Au final, bonne surprise. Le charme opère toujours. D'abord celui des années de l'entre-deux-guerres (j'adore ce qui a été écrit pendant cette époque, j'ai d'ailleurs un peu de mal à m'expliquer pourquoi). C'était le temps où un tas de choses étaient permises, et où le sentiment de la finitude du monde n'avait pas jeté un voile oppressant sur tout ce ce que nous entreprenons. Avant les vols charters, les compagnies low-cost, avant que le joug du principe de précaution ne pose l'éteignoir sur tout ce que nous entreprenons.
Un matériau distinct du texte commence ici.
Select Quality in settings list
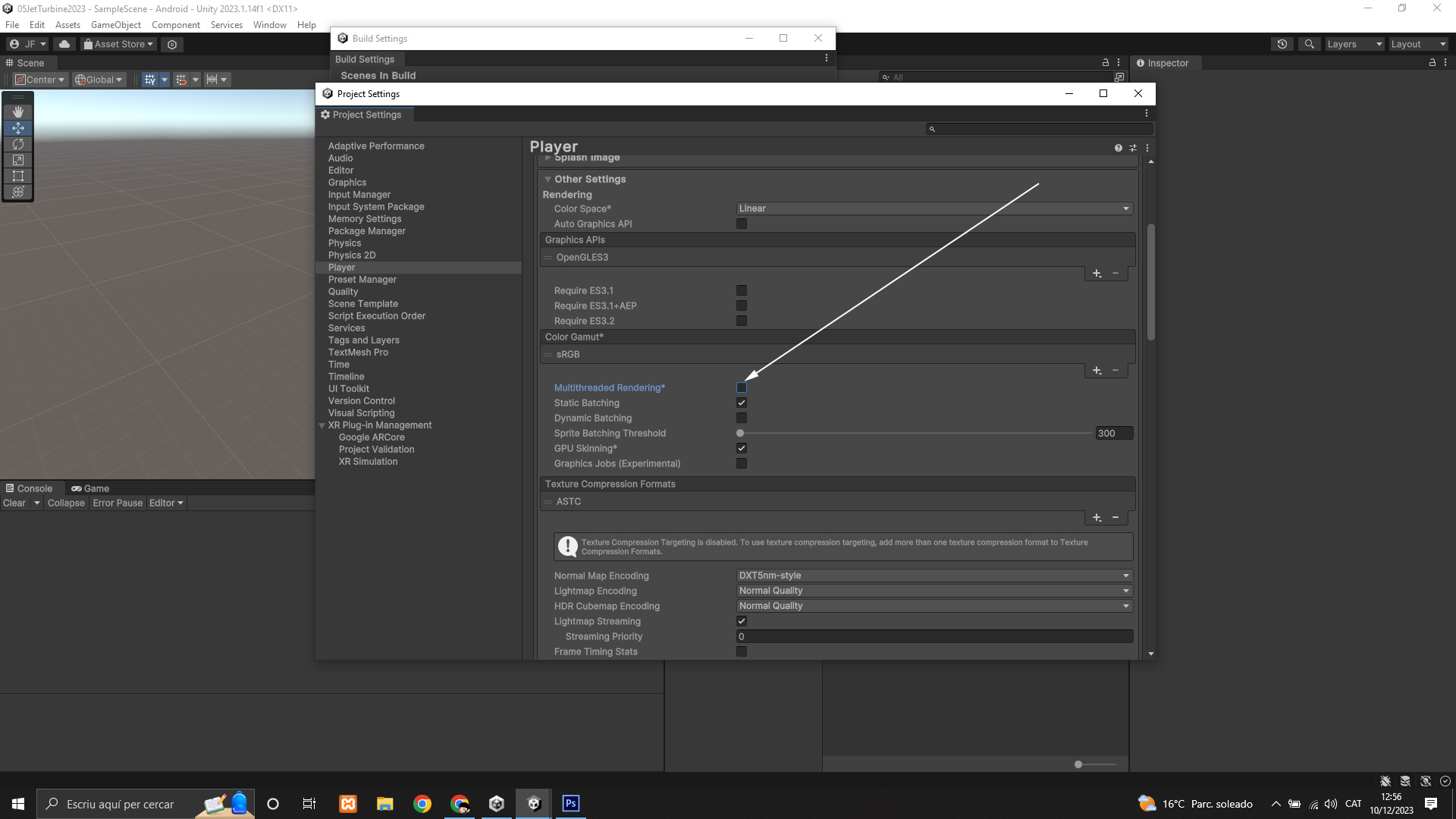This screenshot has width=1456, height=819. (343, 292)
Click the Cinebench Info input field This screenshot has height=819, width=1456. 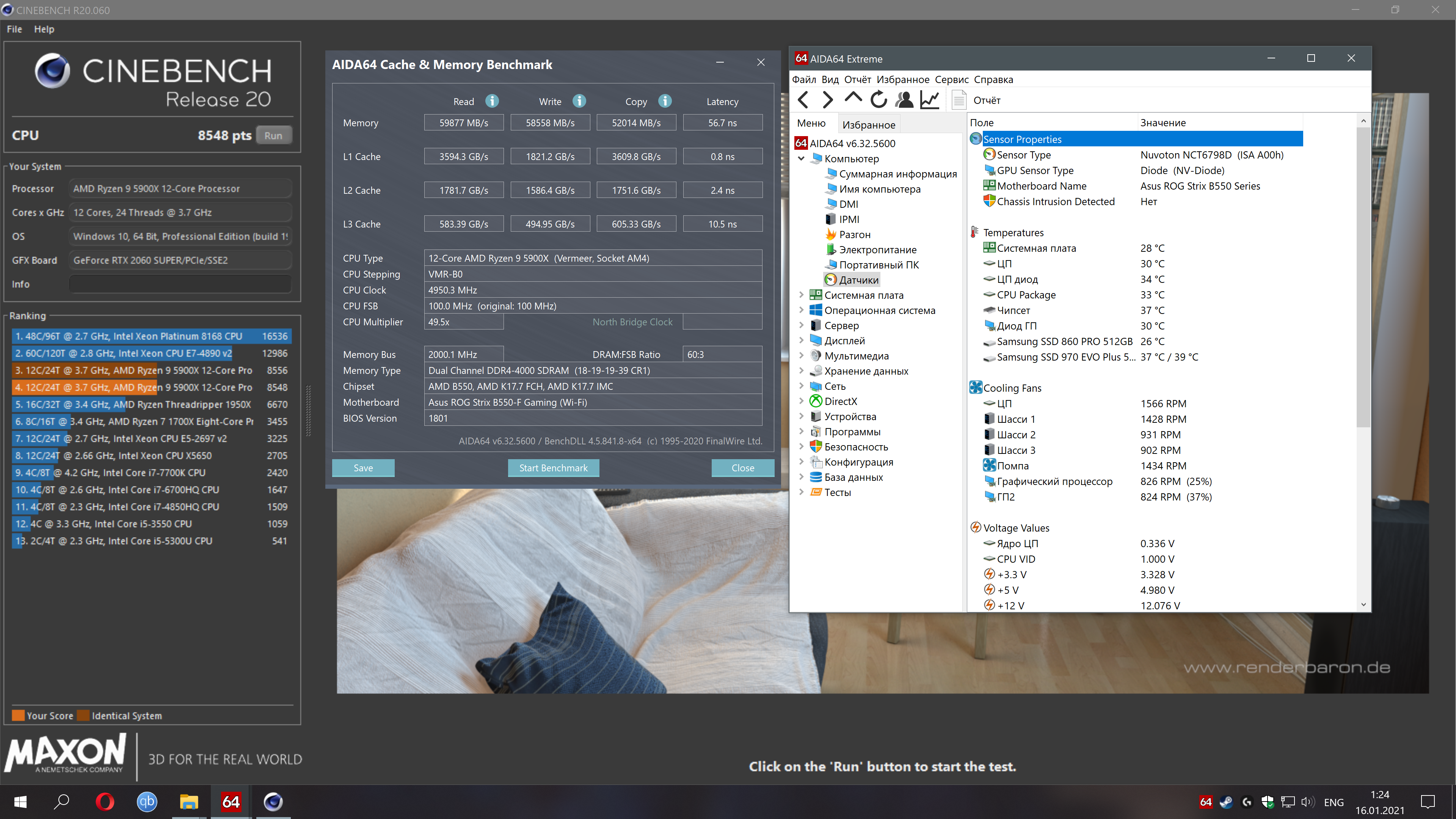click(180, 284)
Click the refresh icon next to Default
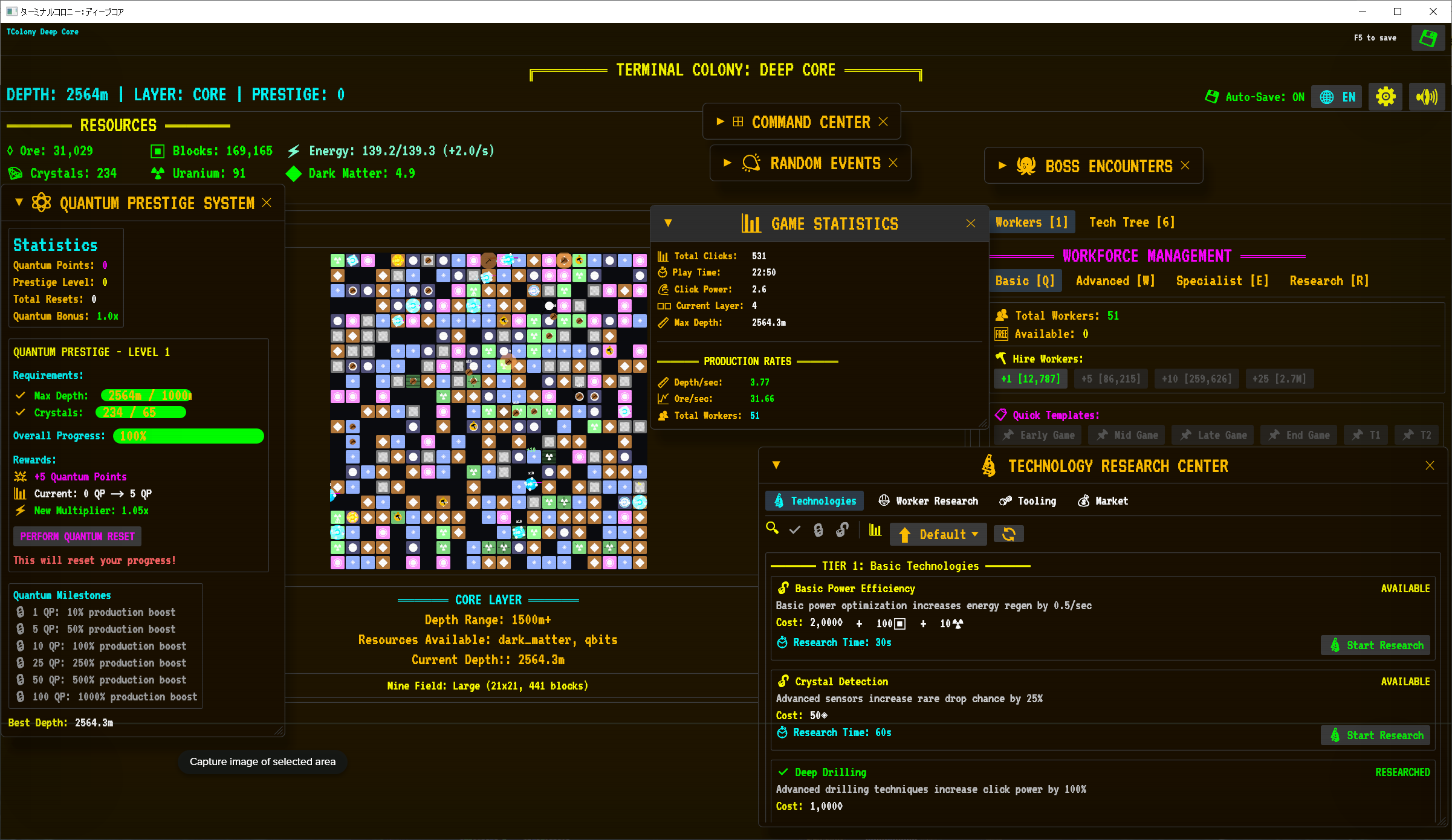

Donc alors...  Dans cette période héroïque, ces messieurs partaient vaillamment avec la bite et le couteau, dans le sillage de l'illustre Mermoz, ouvrir des lignes nouvelles pour l'Aéropostale. Le plafond des avions étant limite, il fallait jongler avec les courants ascendants pour espérer franchir la Cordillère des Andes, ce qui valut à certains de manquer d'y laisser leur peau. On se souviendra à ce propos de l'odyssée de Guillaumet laissé pour mort, marchant des jours et des jours dans la montagne glacée, pour finir par s'échouer dans un village en Argentine pour y murmurer "ce que j'ai fait, nul bête au monde ne l'aurait fait".

Des aventures extraordinaires, où l'on voit que courage et (bonne) volonté n'allaient pas sans occulter pour partie le discernement en laissant libre cours à l'improvisation, voire à l'amateurisme, comme dans cet épisode, pièce centrale du récit, où l'on voit Saint-Ex et son mécanicien s'abîmer dans le désert Lybien sans aucune réserve d'eau et, tourmentés par la soif, finir marcher au hasard en s'éloignant de l'aéronef, au mépris de tous les principes conventionnels de sécurité.

Époque bénie, certes, mais que je me refuse à railler. Bien loin des "galères" organisées du Dakar, des commentaires histrioniques de Gérard Holtz, ou alors des états d'âme de ces pseudo-aventuriers arrogants regrettant que leur victoire soit gâchée par quelques africains venus se jeter sous les roues de leur 4x4.

Et puis, il y a le reste. L'écriture : simple, limpide. Et le climat : un beau message humaniste, un peu daté certes, voire franchement cucu par moments, mais quand même. Avec de belles phrases dont celle-ci qui a fait florès par la suite : "l'amour, c'est ne pas se regarder l'un l'autre, mais regarder ensemble dans la même direction", ou encore celle qui clôture le récit : "Seul l'esprit, quand il souffle dans la glaise, peut créer l'homme".

Au bout du compte, un bouquin de ceux que j'aime, dont on referme la dernière page avec regret, qui continue à vivre en nous en nous insufflant un certain sentiment de plénitude.